**Excerpt to read:**
----

By Julie Douglas and Jeanne Bernick

Spring Pork Price Recovery Threatened

Spring Pork

Live-hog and futures prices fell in recent weeks as gas prices soared, budgets threatened to furlough meat inspectors and global markets reduced exports, says Chris Hurt, Purdue University Extension ag economist.

Economists and producers had been hopeful that U.S. prices would return to at least break-even this spring, but a $9-per-hundredweight drop in live-hog prices and a $7.50-per-hundredweight drop in futures prices since February has dampered some of the optimism.

"The current outlook suggests the industry will have to wait until late summer for break-even conditions when feed prices can decline if more normal corn and soybean crops develop," Hurt says. "With the more cautious tone, hog prices are expected to only average about $66 in the second quarter, with costs of production near $70 per live hundredweight."

Price weakness comes from demand concerns, Hurt says. The first of those concerns is the weakened buying power of U.S. consumers.

Unusually high gasoline prices for this time of year and increased payroll taxes since Jan. 1 have reduced the buying power of American consumers.

Second, Hurt says the potential reduction in federal meat inspectors as a result of automatic spending cuts mandated by sequestration could mean animal-processing plants would operate fewer days of the year. If plants shut down some days, they wouldn’t buy hogs, thus weakening hog prices.

The biggest problem has been with pork exports, which account for 23% of total U.S. pork production. In February, Russia banned imports of U.S. pork because of ractopamine concerns. Then China announced they were going to more closely check imports of U.S. pork for  ractopamine. Last year, China’s pork purchases from the U.S. represented 3.4% of total U.S. production.

----

**Supplied information:**
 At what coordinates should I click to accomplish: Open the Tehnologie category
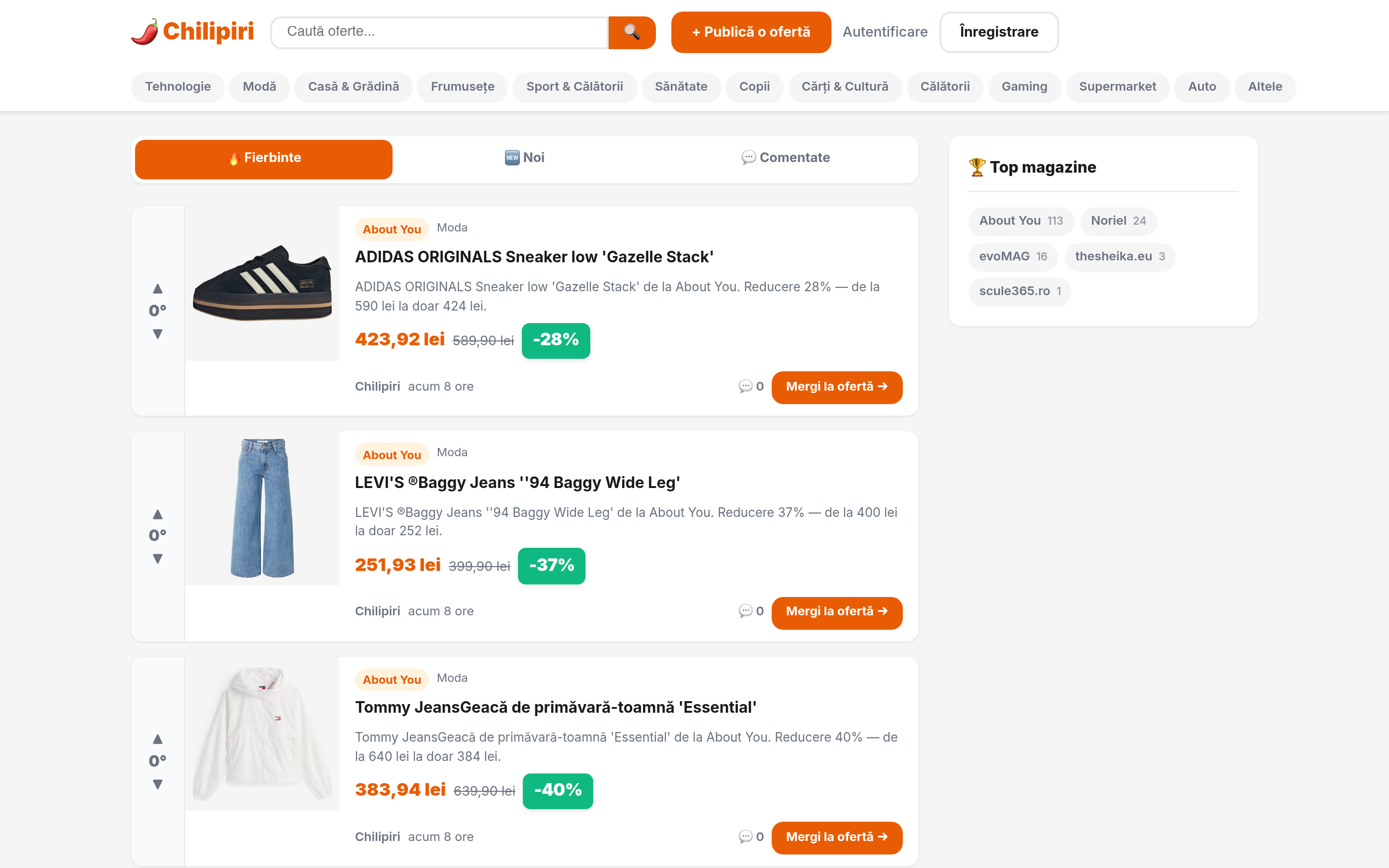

----

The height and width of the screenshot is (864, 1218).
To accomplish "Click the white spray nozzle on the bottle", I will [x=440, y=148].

----

**Your tasks:**
• a. List every dollar amount that appears in the article on the spring pork price recovery.
• b. Write the next part of the article on the spring pork price recovery, picking up after its final sentence.

**Set of answers:**
• a. $9, $7.50, $66, $70

• b.
In addition to loss of Russian and Chinese markets, the value of the Japanese yen has fallen by 12% so far this year and by 16% since October. The decline means U.S. pork prices are higher in Japan by similar percentages. Japan bought 6% of the U.S. pork production volume in 2012, making the country the largest U.S. pork buyer.

The market problems have created a less-then-welcome outlook for hog producers.

Soybean Stock Levels Push Prices Higher

Smaller soybean stocks are setting the price for the 2012/13 marketing year. The 2012 soybean crop was 79 million bushels smaller than the 2011 crop, meaning the current marketing year supply is 121 million bushels (3.6%) smaller than the previous year.

Consumption of U.S. soybeans during the first quarter of the marketing year, however, was record large and the pace of consumption remained high during much of the second quarter, says Darrell Good, University of Illinois economist.

Watch South America. The rapid pace of consumption reflects continued strong export demand for soybeans and soybean products and the drought reduced South American harvest in 2012. The market was willing to let consumption proceed at such a rapid pace in anticipation of a seasonal slowdown in export demand during the last half of the marketing year when South American supplies become more abundant.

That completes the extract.